2\. What is the material benefit to rewriting the whole thing from scratch in
any language, just to get around an EOL timetable?

------
lvh
> Python 2 has ASCII str() types, separate unicode(), but no byte type.

This is incorrect in at least two ways:

\- Python 2.7.x str is _not_ ASCII! "\xff" is totally valid, but not a valid
ASCII string.

\- Python 2.7.x has bytearray.

------
kortex
> I would say there is currently no “right” or “wrong” as long as both Python
> 2.7.x and Python 3.x support the libraries that you are planning to use.

No. 3.x is right, unless you have a darn good reason.

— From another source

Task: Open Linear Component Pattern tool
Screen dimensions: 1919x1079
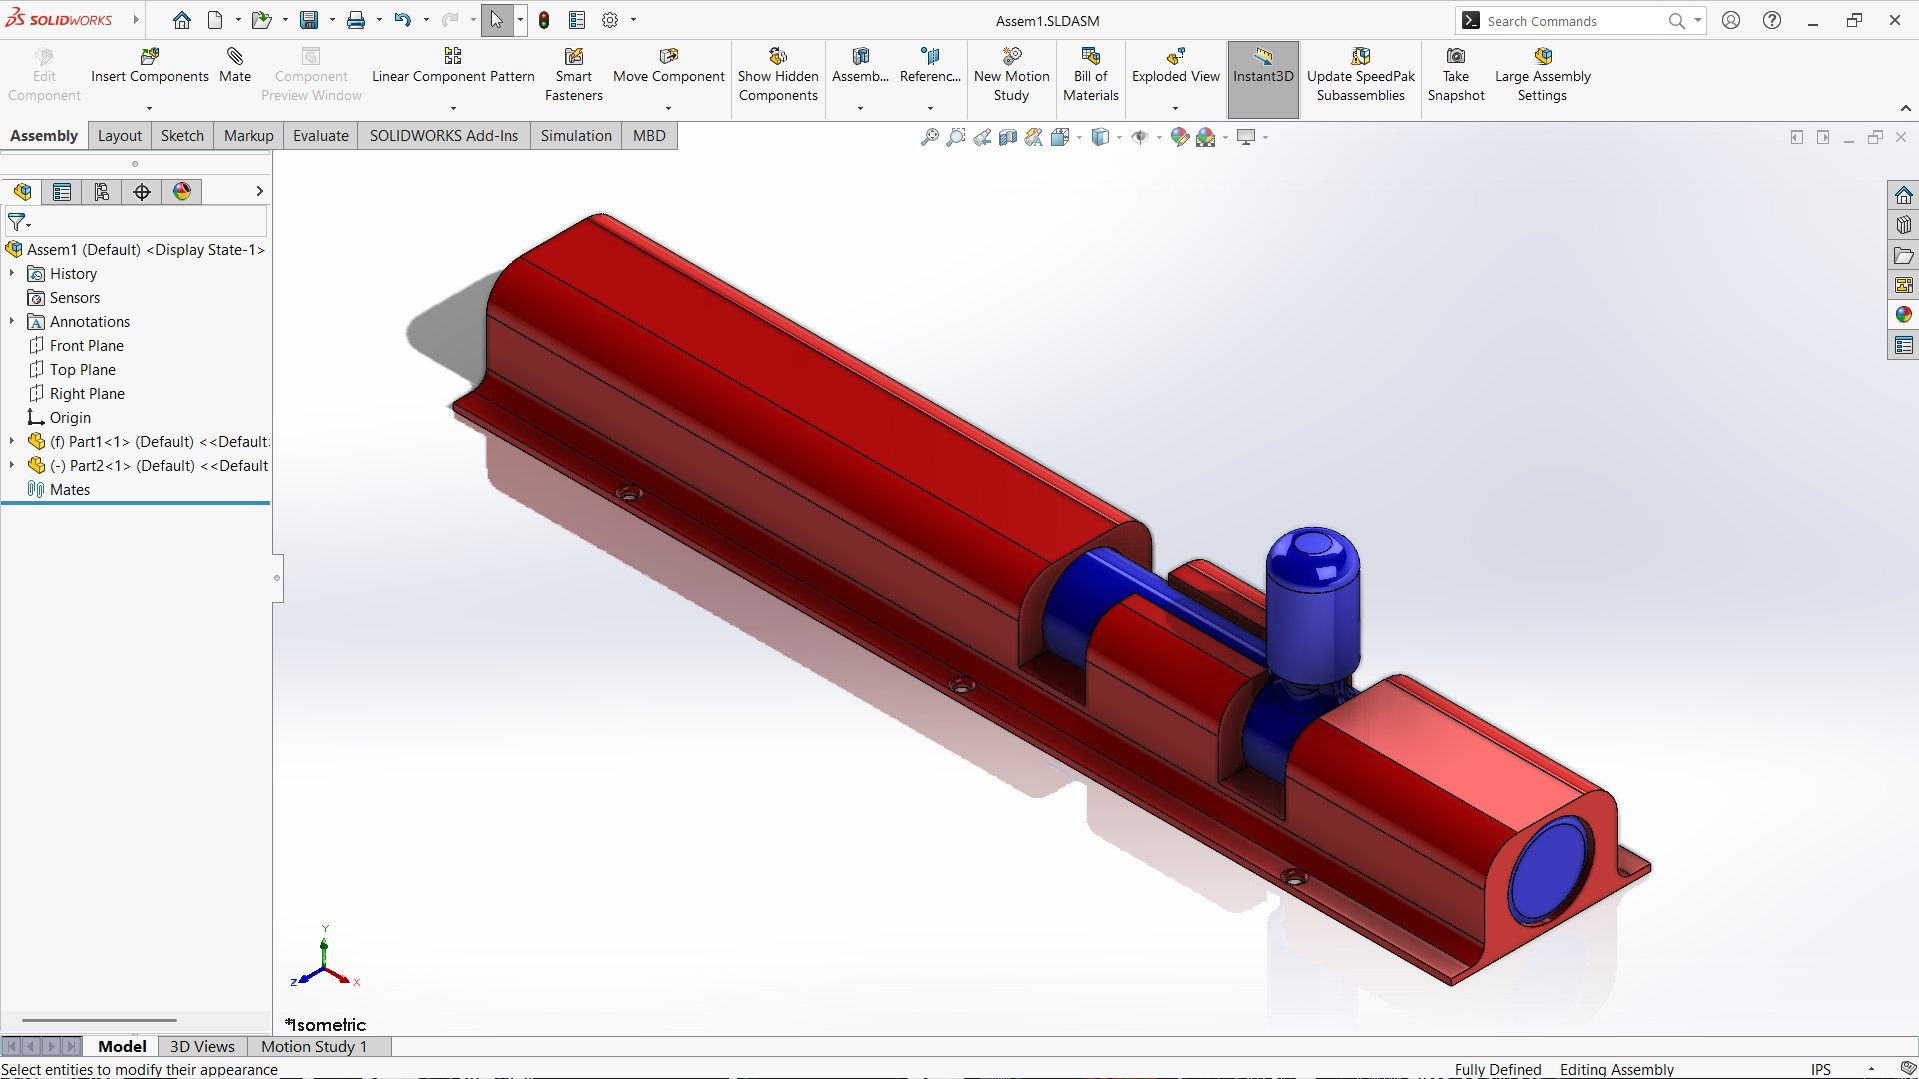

Darn good reasons:

1\. A library or legacy codebase is in 2.x, or a system will only support it,
and it is impractical to refactor to 3.x

2\. You are being paid to specifically write in 2.x. Often, this is because of
reason 1.

It's pretty simple, really.

------
minimaxir
Hit an interesting issue when trying to make my urllib2 Python code behave the
same way under both Python 2.7 and 3.6, which is fortunately documented:
[https://docs.python.org/2/library/urllib2.html](https://docs.python.org/2/library/urllib2.html)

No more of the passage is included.